The way in which current politics and existing
collective memories influence the stories told in the
children’s books, at the museums and in historical
sites and how the story told at one site can change
over time.
8. COLLECTIVE MEMORY
Collective memories work much the same way as
historical memories, that is they foster and define group
identities, tell a group of people where they have come
from, who they are and how they should act in the
present and future (Gillis, 1994).
Collective memory gets passed on through schools, from
parents to children and in public commemorations, and
its implications are enormous.
Each of these modes of representation (historical
memory and collective memory) offer different
possibilities for how conflicts between neighbouring
countries should be remembered.
9. HISTORICAL CONSCIOUSNESS
Historical consciousness can be described as the ability
to recognize the irregular quality of an event that is
happening now; in other words to see the event with the
eyes of future generations.
The esense of historical consciousness lies not in
merely remembering and transmitting the past but in the
way we see the present (Schieder, 1978: 1).
Thus, historical consciousness uses the knowledge of
what happened in the past and has become history, as
an element in shaping the thoughts and actions that will
determine the future.
10. TEACHING HISTORY
Schools play an important role in shaping historical memory
and historical consciousness because they are often the first
places that children learn about important historical events.

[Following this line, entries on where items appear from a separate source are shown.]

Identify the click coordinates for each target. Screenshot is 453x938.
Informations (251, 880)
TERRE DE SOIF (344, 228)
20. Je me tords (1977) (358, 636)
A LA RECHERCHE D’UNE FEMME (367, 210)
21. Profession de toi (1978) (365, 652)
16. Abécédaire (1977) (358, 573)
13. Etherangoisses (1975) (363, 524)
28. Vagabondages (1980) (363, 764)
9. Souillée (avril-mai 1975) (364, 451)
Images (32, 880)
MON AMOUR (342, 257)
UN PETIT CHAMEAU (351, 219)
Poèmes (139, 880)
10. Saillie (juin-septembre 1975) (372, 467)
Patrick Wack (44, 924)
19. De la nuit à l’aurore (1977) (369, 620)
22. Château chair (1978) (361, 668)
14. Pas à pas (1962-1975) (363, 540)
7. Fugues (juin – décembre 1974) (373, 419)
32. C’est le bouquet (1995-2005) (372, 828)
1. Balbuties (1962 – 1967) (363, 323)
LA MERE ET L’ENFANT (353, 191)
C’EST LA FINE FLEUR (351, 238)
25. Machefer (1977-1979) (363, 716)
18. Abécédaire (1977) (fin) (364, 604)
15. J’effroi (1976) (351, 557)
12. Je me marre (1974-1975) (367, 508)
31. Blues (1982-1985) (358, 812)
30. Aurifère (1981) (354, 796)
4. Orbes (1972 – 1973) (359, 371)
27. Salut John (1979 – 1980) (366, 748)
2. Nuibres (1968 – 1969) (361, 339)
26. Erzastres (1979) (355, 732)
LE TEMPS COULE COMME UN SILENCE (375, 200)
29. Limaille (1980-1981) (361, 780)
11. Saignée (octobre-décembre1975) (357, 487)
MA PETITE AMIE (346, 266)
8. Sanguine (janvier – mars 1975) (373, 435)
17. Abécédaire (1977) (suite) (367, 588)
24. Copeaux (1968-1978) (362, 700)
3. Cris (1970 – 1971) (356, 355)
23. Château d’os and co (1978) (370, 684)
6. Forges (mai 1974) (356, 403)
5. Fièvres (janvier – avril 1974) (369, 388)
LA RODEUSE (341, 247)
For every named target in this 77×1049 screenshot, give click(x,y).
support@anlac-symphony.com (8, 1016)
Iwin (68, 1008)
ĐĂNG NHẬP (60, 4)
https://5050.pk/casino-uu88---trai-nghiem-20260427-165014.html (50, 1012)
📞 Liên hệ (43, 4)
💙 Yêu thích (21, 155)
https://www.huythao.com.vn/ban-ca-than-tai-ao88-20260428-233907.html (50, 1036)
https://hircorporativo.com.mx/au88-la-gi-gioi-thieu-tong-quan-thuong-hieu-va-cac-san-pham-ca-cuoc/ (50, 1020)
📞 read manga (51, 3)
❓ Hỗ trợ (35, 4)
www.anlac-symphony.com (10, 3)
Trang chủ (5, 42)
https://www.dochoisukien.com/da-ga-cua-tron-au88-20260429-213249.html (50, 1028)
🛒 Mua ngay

Teaching history should aim at helping students to
understand the present existing social, political, religious and
economic conditions of the people (Trofanenko, 2008).
Through learning history students need to develop historical
consciousness. That is, they need to learn ways of thinking
about the past that will help them to orientate themselves in
time, bringing past, present and future into a relation that
enables them to cope with living their lives as temporal
beings.
11. TEACHING HISTORY
Historical knowledge should not be treated as ‘a fixed, static, given
matter of human consciousness and cognition, but as a dynamic
process’ (Rüsen, 1990: 53 cited in Lee, 2004, p. 4).
Therefore historical consciousness is not static, but something that
develop over time mostly through education at schools.
Traditional narratives in teaching of history need to be questioned
and counter-stories need to be produced. By means of counter-stories
students will say no to pre-given temporal orientations to their lives.
These counter-stories provide a critique of moral values displaying them as
having immoral origins or consequences (Sexias, 2004).
To avoid the narrow context of chronicle, i.e. the plain chronical listing of
events, we need to reconstruct the past by interpreting it with a
critical eye and mind. In the end different narratives will emerge most
times incongruent and most times antogonistic if not downright opposite
(Giordano, 2008: 12).
12. THE STUDY
The study is focused on tracing the
opinions, experiences and attitudes of young
Greek, Turkish and Italian students towards the
importance of the knowledge of History and the role of
the subject of History for the development of a better
society and for a creative return to the future.
As mentioned earlier historical memory is a collective
memory but each individual has his/her own perception
of historical facts. Therefore, getting the ideas of
students from different nations will help us to
understand history teaching in these countries.